The Buzzfeed report claims Kushner met with “a prominent imam, a civil rights attorney, the director of a nonprofit that studies violent extremism, and two venture capitalists,” and the meeting “went smoothly,” in part due to Kushner’s “friendly tone.”
There is little more information on whether the meeting was the first in a series or what the objectives of that meeting were. As Kushner’s star has risen following Trump’s election, however, the President appears to be trusting Kushner more and more in precisely these settings: roundtables with prominent individuals focused on how to solve problems. And in this case – between advocacy by Muslim interest groups against Trump and media disinformation on Trump initiatives to keep the country safe – a gentle hand may be the key to fostering cooperation.
Maintaining Friendly Ties to the Government of Mexico
While Kushner’s foreign policy responsibilities appear largely tethered to the Middle East, he emerged an unlikely diplomatic tool for the President to use in his relationship with Mexico.
In January, the Chicago Tribune cited an administration official as confirming that Kushner had played a pivotal role in resolving a short-lived disagreement between Trump and Mexican president Enrique Peña Nieto.
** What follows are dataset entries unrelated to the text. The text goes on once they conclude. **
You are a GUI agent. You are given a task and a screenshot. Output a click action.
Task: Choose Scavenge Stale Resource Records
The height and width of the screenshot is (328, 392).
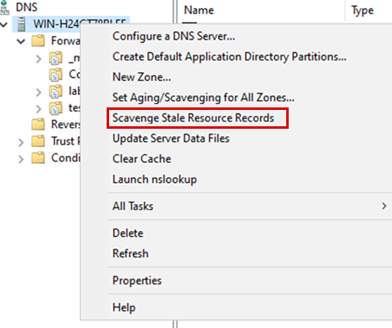(x=194, y=118)
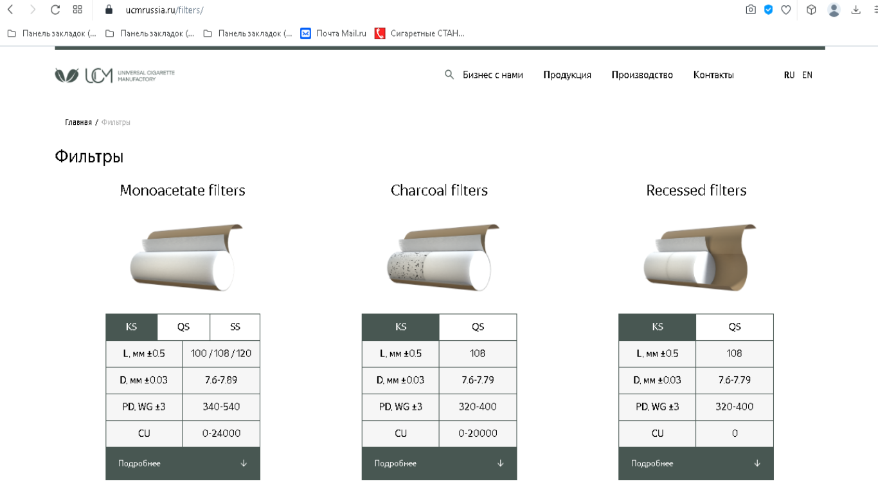Open Почта Mail.ru bookmark

(334, 33)
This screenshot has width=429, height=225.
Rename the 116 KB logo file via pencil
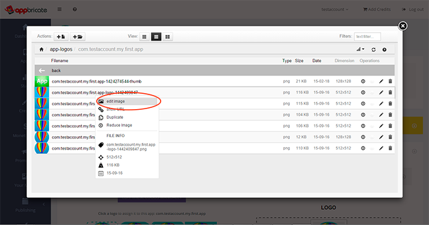(x=381, y=93)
By March, when Mexican Foreign Secretary Luis Videgaray arrived in Washington, Videgaray met with Kushner before visiting the State Department, as is typically done.
The Washington Post reported that Kushner involved Videgaray in the drafting of remarks by President Trump regarding the wall Trump promised to build on the U.S.-Mexico border and that the chief diplomat helped Kushner and Trump edit a speech that was well-received by Mexican authorities and reportedly garnered Kushner praise behind the scenes.